Despite the serious issues and ideas being examined in the film, It’s Alive is far from a dour affair. At heart, it is still a monster movie and filled with a sense of fun and a great deal of pitch-black humor. In one of its more memorable moments, a milkman is sucked into the rear compartment of his truck as red blood mingles with the white milk from smashed bottles leaking out the back of the truck and streaming down the street. Just after Frank agrees to join the hunt for his baby, the film cuts to the back of an ice cream truck with the words “STOP CHILDREN” emblazoned on it. It’s a movie filled with great kills, a mutant baby—created by make-up effects master Rick Baker early in his career, and plenty of action—and all in a PG rated movie! I’m telling you, the ’70s were wild. It just also happens to have some thoughtful ideas behind it as well.

Which was Larry Cohen’s specialty. Cohen made all kinds of movies, but his most enduring have been his horror films and all of them tackle the social issues and fears of the time they were made. God Told Me To (1976), Q: The Winged Serpent (1982), and The Stuff (1985) are all great examples of his socially aware, low-budget, exploitation filmmaking with a brain and It’s Alive certainly fits right in with that group. Cohen would go on to write and direct two sequels, It Lives Again (aka It’s Alive 2) in 1978 and It’s Alive III: Island of the Alive in 1987 and is credited as a co-writer on the 2008 remake. All these films explore the ideas of parental responsibility in light of the various concerns of the times they were made including abortion rights and AIDS.

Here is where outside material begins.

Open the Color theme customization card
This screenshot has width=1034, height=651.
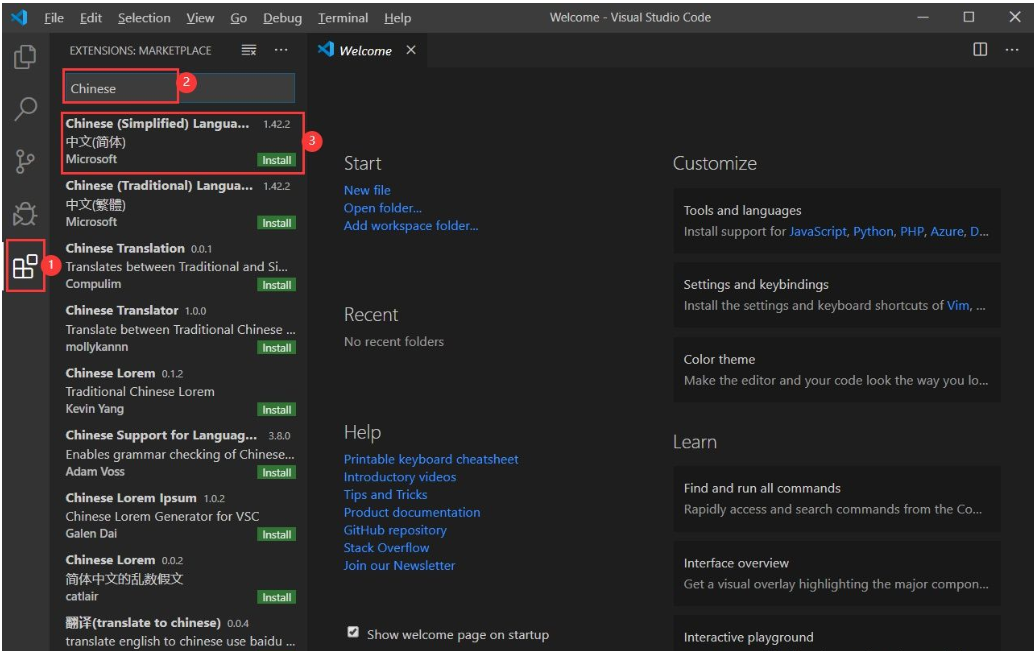pos(836,369)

Fifty years after It’s Alive was initially released, it has only become more relevant in the ensuing years. Fears surrounding parenthood have been with us since the beginning of time but as the years pass the reasons for these fears only seem to become more and more profound. In today’s world the conversation of the fathers in the waiting room could be expanded to hormones and genetic modifications in food, terrorism, climate change, school and other mass shootings, and other threats that were unknown or at least less of a concern fifty years ago. Perhaps the fearmongering conspiracy theories about chemtrails and vaccines would be mentioned as well, though in a more satirical fashion, as fears some expectant parents encounter while endlessly doomscrolling Facebook or Twitter. Speaking for myself, despite the struggles, the fears, and the sadness that sometimes comes with having children, it’s been worth it. The joys ultimately outweigh all of that, but I understand the terror too. Becoming a parent is no easy choice, nor should it be. But as I look back, I can say that I’m glad we made the choice we did.

I wonder if Frank and Lenore can say the same thing.